Question: What is the best way to convert sparse matrices resulting from sklearn's CountVectorizer and TfidfTransformer into Pandas DataFrame columns with a separate row for each bigram and its corresponding frequency and tf-idf score?
Pipeline: Bring in text data from a SQL DB, split text into bigrams and calculate the frequency per document and the tf-idf per bigram per document, load the results back into the SQL DB.
Current State:
Two columns of data are brought in (number
, text
). text
is cleaned to produce a third column cleanText
:
number text cleanText
0 123 The farmer plants grain farmer plants grain
1 234 The farmer and his son go fishing farmer son go fishing
2 345 The fisher catches tuna fisher catches tuna
This DataFrame is fed into sklearn's feature extraction:
cv = CountVectorizer(token_pattern=r"(?u)\b\w+\b", stop_words=None, ngram_range=(2,2), analyzer='word')
dt_mat = cv.fit_transform(data.cleanText)
tfidf_transformer = TfidfTransformer()
tfidf_mat = tfidf_transformer.fit_transform(dt_mat)
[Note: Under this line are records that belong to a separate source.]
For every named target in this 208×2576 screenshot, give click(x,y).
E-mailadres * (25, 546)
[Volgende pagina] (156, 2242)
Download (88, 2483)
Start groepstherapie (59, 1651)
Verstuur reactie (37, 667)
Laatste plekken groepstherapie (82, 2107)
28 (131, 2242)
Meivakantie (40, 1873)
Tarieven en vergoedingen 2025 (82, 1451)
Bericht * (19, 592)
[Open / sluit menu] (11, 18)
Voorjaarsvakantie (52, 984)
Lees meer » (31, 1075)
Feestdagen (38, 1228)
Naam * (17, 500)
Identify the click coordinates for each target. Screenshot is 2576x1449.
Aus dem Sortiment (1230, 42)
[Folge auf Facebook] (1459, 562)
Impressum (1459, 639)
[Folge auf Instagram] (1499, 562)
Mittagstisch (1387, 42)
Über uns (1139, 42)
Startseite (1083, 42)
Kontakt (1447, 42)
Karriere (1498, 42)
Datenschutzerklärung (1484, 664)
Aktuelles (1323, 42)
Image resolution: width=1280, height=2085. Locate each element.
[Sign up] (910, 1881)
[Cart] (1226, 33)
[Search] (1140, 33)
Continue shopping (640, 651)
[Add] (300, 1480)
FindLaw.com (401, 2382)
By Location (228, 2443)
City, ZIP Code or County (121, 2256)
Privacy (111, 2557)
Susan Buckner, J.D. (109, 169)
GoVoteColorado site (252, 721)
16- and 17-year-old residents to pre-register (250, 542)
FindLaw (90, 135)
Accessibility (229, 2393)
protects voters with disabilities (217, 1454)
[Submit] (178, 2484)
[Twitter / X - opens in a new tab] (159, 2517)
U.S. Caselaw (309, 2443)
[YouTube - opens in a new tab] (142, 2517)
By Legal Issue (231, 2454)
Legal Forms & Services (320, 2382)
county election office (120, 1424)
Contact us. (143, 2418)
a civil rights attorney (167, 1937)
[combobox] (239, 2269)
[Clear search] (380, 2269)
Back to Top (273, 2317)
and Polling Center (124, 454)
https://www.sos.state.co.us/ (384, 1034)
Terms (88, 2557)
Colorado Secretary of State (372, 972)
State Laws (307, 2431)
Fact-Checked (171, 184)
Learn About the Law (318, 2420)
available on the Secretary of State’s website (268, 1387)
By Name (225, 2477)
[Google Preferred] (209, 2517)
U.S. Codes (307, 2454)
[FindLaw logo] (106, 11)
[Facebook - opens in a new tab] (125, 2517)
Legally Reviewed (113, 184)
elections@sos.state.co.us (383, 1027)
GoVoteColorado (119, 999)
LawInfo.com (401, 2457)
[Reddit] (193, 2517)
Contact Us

Then the matrices are fed back into the original DataFrame after converting them to an array:
data['frequency'] = list(dt_mat.toarray())
data['tfidf_score']=list(tfidf_mat.toarray())
Output:
number text cleanText \
0 123 The farmer plants grain farmer plants grain
1 234 The farmer and his son go fishing farmer son go fishing
2 345 The fisher catches tuna fisher catches tuna
frequency tfidf_score
0 [0, 1, 0, 0, 0, 1, 0] [0.0, 0.707106781187, 0.0, 0.0, 0.0, 0.7071067...
1 [0, 0, 1, 0, 1, 0, 1] [0.0, 0.0, 0.57735026919, 0.0, 0.57735026919, ...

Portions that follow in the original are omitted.